**Element and text position data**
^^^^

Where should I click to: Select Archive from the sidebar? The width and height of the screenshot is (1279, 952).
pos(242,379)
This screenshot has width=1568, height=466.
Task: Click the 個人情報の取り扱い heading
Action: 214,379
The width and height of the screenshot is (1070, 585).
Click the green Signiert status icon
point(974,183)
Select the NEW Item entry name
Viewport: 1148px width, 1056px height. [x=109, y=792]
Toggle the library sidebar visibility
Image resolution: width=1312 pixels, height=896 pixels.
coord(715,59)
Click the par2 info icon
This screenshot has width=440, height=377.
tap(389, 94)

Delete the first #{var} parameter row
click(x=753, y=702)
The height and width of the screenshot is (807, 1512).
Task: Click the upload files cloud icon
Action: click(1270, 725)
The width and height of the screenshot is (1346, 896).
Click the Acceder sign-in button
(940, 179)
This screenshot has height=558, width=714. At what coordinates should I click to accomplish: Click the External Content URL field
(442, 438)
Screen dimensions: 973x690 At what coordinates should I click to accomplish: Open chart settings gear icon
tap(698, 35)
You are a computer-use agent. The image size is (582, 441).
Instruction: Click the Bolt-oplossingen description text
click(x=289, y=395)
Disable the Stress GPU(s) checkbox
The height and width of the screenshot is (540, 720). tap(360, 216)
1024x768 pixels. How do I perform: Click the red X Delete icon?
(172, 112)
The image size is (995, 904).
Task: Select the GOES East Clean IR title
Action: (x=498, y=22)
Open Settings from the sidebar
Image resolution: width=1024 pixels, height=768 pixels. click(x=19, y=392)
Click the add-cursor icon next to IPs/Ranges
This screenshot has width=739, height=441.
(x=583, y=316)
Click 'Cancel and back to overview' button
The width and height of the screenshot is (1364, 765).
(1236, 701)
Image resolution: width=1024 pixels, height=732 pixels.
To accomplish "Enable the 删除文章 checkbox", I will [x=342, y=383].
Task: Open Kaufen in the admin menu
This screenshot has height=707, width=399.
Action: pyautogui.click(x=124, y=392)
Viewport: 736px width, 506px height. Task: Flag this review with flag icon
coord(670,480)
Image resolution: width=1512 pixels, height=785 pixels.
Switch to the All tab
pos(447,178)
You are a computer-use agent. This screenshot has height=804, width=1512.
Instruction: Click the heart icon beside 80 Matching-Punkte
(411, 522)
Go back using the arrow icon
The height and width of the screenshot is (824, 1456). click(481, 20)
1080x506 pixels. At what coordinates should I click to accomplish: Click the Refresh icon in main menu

^^^^

**TASK BRIEF**
Rewrite the records above, replacing every "sidebar" with "side panel" and leaving everything else unchanged.

**FINISHED TASK**
Where should I click to: Select Archive from the side panel? The width and height of the screenshot is (1279, 952).
pos(242,379)
This screenshot has width=1568, height=466.
Task: Click the 個人情報の取り扱い heading
Action: 214,379
The width and height of the screenshot is (1070, 585).
Click the green Signiert status icon
point(974,183)
Select the NEW Item entry name
Viewport: 1148px width, 1056px height. [x=109, y=792]
Toggle the library side panel visibility
Image resolution: width=1312 pixels, height=896 pixels.
coord(715,59)
Click the par2 info icon
This screenshot has width=440, height=377.
tap(389, 94)

Delete the first #{var} parameter row
click(x=753, y=702)
The height and width of the screenshot is (807, 1512).
Task: Click the upload files cloud icon
Action: click(1270, 725)
The width and height of the screenshot is (1346, 896).
Click the Acceder sign-in button
(940, 179)
This screenshot has height=558, width=714. At what coordinates should I click to accomplish: Click the External Content URL field
(442, 438)
Screen dimensions: 973x690 At what coordinates should I click to accomplish: Open chart settings gear icon
tap(698, 35)
You are a computer-use agent. The image size is (582, 441).
Instruction: Click the Bolt-oplossingen description text
click(x=289, y=395)
Disable the Stress GPU(s) checkbox
The height and width of the screenshot is (540, 720). tap(360, 216)
1024x768 pixels. How do I perform: Click the red X Delete icon?
(172, 112)
The image size is (995, 904).
Task: Select the GOES East Clean IR title
Action: (x=498, y=22)
Open Settings from the side panel
Image resolution: width=1024 pixels, height=768 pixels. click(x=19, y=392)
Click the add-cursor icon next to IPs/Ranges
This screenshot has width=739, height=441.
(x=583, y=316)
Click 'Cancel and back to overview' button
The width and height of the screenshot is (1364, 765).
(1236, 701)
Image resolution: width=1024 pixels, height=732 pixels.
To accomplish "Enable the 删除文章 checkbox", I will [x=342, y=383].
Task: Open Kaufen in the admin menu
This screenshot has height=707, width=399.
Action: pyautogui.click(x=124, y=392)
Viewport: 736px width, 506px height. Task: Flag this review with flag icon
coord(670,480)
Image resolution: width=1512 pixels, height=785 pixels.
Switch to the All tab
pos(447,178)
You are a computer-use agent. This screenshot has height=804, width=1512.
Instruction: Click the heart icon beside 80 Matching-Punkte
(411, 522)
Go back using the arrow icon
The height and width of the screenshot is (824, 1456). click(481, 20)
1080x506 pixels. At what coordinates should I click to accomplish: Click the Refresh icon in main menu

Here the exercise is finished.